Değerli Hocam, yılda bir defa değil yılın bütün günlerinde ayaklarının altı öpülecek olan fakat sayıları gittikçe azalan bir nesilden bahsetmişsiniz yaşadığımız bu toplumdaki girdaplardan bizi kurtaracak nesil de o nesildir. Çok teşekkür ediyorum. Kaleminize sağlık.

Zülfiye Arslan 27 Kasım 2024 19:40

Ağzına yüreğine sağlık çok güzel bir yazıya değinmişiniz başarılarınızın devamını dilerim

İbrahim Simsek 27 Kasım 2024 14:46

Tebrikler Metin hocam. Bu arada rahmetlik annemi hatırladım. Okur-yazar değildi ama mükemmel bir imanı vardı.

Fatoş 27 Kasım 2024 14:19

Çok güzel yazı, çok anlamlı. Çok içten yazmışsınız. Kalemine sağlık hocam

Mustafa 27 Kasım 2024 13:33

Sade ve samimi bir anlatımla on numara tespit

Saygıdeğer Hocam Ağzınıza Yüreğinize Sağlık Yine Çok Güzel Yorumlar Düşünceler Felsefi Tarz Ve Güzel Bir Bilgi Kaynağı Bırakmışsınız Buraya Ellerinizden Öperim Teşekkür ediyorum 27 Kasım 2024 13:23

Olumlu

Ensar Şahin 27 Kasım 2024 13:07

Kaleminize kuvvet, emeğinize sağlık Metin hocam. Hayatımızın tam ortasında yaşanılan ümmîlik inancını ortaya koymuşsunuz.

Resul Coşkun 27 Kasım 2024 12:39

Kutluyorum Metin Bey.

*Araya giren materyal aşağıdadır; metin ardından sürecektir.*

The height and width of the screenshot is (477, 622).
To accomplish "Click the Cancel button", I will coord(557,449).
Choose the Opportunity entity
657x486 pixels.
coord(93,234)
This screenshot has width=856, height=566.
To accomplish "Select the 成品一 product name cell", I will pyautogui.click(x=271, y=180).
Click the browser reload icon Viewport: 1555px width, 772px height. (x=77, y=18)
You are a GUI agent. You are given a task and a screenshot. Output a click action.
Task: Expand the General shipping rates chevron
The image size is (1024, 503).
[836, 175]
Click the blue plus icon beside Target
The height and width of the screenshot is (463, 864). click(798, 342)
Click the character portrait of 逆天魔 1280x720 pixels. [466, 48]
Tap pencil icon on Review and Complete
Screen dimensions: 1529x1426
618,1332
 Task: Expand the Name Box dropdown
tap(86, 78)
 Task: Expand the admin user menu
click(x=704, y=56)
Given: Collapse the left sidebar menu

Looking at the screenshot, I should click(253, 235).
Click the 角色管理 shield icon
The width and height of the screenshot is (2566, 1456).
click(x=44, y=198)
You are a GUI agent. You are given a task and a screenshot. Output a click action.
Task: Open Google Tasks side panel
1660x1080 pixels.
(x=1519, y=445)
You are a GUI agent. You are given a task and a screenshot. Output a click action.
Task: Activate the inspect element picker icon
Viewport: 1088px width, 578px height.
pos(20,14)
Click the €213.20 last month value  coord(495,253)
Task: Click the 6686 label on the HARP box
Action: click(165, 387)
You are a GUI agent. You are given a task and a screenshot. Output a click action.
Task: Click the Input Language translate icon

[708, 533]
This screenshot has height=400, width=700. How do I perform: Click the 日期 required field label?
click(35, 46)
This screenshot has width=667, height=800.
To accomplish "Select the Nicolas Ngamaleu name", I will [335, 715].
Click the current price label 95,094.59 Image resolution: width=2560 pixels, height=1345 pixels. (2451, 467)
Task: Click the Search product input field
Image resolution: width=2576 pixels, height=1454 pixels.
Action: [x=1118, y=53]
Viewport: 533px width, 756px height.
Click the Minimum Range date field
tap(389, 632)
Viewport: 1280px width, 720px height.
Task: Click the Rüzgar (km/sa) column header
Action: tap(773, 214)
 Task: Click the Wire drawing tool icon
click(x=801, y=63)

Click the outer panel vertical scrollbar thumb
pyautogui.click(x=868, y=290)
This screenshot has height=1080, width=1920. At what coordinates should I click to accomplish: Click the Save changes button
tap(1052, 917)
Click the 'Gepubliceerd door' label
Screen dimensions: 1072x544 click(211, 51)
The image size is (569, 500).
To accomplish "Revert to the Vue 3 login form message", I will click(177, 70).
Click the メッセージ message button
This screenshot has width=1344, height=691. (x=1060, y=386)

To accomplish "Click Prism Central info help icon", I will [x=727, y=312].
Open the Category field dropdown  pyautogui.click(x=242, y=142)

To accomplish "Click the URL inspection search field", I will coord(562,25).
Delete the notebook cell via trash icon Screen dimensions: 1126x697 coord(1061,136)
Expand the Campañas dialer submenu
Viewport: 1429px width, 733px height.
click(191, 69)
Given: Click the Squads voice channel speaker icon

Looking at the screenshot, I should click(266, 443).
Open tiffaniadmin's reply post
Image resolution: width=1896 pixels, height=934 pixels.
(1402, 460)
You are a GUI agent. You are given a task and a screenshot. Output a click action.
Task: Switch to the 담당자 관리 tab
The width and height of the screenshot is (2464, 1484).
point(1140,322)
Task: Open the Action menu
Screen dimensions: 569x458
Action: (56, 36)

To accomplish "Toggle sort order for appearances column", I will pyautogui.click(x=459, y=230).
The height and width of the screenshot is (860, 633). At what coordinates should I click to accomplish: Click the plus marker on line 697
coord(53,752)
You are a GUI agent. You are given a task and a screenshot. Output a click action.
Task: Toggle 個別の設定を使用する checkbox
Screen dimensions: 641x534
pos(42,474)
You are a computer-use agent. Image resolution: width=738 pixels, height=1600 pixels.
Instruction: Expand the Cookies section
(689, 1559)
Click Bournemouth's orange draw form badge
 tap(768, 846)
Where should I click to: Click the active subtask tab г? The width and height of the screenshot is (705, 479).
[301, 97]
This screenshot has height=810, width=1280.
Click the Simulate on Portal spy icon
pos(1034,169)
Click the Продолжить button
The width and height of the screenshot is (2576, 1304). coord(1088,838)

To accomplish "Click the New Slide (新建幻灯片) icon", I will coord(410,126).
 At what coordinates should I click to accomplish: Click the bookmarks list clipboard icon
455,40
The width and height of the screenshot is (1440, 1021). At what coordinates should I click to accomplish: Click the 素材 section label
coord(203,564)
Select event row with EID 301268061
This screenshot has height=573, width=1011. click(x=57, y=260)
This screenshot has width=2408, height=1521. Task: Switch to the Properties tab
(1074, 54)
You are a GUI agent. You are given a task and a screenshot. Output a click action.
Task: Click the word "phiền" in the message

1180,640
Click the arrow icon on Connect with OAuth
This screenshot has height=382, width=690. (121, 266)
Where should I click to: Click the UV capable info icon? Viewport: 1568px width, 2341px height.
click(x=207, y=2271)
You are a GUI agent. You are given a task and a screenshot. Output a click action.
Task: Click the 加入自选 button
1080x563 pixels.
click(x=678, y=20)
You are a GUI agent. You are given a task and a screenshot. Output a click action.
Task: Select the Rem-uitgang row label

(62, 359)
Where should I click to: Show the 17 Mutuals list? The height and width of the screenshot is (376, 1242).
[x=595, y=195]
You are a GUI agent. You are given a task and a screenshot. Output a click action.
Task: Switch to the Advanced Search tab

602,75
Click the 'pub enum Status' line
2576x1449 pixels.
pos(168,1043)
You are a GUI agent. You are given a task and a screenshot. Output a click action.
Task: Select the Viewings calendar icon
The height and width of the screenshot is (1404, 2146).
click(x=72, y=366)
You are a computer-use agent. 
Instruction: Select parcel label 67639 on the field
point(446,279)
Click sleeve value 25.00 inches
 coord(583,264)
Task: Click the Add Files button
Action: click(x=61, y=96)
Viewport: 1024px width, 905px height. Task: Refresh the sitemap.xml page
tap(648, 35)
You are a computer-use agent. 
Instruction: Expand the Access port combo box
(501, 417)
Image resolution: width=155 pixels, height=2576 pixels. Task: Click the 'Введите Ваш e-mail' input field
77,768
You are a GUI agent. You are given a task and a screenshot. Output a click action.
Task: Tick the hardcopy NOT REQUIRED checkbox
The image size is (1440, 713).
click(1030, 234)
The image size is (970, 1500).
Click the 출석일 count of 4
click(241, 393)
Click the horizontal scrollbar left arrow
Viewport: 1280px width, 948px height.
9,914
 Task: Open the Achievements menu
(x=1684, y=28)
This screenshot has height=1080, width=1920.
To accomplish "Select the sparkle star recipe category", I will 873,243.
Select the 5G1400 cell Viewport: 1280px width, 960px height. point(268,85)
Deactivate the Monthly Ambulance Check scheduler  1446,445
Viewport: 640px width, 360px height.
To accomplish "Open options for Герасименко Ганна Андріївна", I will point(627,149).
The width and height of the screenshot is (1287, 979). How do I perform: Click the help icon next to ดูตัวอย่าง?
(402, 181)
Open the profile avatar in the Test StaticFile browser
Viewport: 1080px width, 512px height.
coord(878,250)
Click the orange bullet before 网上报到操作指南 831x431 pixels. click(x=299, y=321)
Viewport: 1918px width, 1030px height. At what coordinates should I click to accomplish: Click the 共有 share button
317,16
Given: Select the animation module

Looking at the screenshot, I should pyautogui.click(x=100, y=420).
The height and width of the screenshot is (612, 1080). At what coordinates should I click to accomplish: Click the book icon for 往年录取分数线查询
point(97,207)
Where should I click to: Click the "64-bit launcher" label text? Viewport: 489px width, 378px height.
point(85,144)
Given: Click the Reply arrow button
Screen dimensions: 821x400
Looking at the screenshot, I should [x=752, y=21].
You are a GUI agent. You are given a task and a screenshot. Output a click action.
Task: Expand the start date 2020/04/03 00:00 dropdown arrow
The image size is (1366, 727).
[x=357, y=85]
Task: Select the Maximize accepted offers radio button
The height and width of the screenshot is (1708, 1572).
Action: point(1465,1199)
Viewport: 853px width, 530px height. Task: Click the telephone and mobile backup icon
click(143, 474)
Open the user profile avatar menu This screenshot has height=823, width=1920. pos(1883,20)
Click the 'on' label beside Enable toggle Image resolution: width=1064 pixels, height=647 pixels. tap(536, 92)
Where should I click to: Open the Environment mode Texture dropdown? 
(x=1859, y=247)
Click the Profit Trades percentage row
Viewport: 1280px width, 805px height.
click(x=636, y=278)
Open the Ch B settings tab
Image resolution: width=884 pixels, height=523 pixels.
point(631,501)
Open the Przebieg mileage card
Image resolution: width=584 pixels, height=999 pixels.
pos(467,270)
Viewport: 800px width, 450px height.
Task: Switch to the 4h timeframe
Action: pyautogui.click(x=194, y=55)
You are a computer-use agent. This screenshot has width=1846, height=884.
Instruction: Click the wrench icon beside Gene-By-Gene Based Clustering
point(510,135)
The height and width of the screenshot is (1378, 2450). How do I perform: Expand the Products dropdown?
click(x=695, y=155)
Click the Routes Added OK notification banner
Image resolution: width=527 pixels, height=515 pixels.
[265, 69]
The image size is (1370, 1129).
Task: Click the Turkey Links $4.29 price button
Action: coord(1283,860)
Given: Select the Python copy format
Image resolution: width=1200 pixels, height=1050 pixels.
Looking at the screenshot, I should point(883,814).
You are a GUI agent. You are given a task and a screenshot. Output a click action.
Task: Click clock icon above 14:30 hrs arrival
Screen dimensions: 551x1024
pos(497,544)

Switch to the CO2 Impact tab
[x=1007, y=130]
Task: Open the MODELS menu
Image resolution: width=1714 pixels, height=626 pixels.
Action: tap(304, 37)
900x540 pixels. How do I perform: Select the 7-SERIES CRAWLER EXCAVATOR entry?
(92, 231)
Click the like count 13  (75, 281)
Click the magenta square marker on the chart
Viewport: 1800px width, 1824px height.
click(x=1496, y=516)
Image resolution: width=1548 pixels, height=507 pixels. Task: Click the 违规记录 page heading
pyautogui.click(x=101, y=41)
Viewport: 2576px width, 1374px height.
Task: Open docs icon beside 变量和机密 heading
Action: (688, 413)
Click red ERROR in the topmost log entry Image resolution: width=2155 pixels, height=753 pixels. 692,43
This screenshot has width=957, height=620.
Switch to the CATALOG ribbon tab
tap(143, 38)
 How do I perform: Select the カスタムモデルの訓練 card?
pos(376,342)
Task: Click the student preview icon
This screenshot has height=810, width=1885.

Muhteşem bir yazı. Allah ilminizi, irfanınızı, ilhamınızı, zikrinizi, fikrinizi, şükrünüzü ziyade eylesin

Songül 27 Kasım 2024 12:25

Ağzınıza sağlık yüreğinize sağlık hocam çok güzel bir yazı olmuş güzel bir konuya deyinmişsiniz Anneler iyikide var Anneler mukaddestir.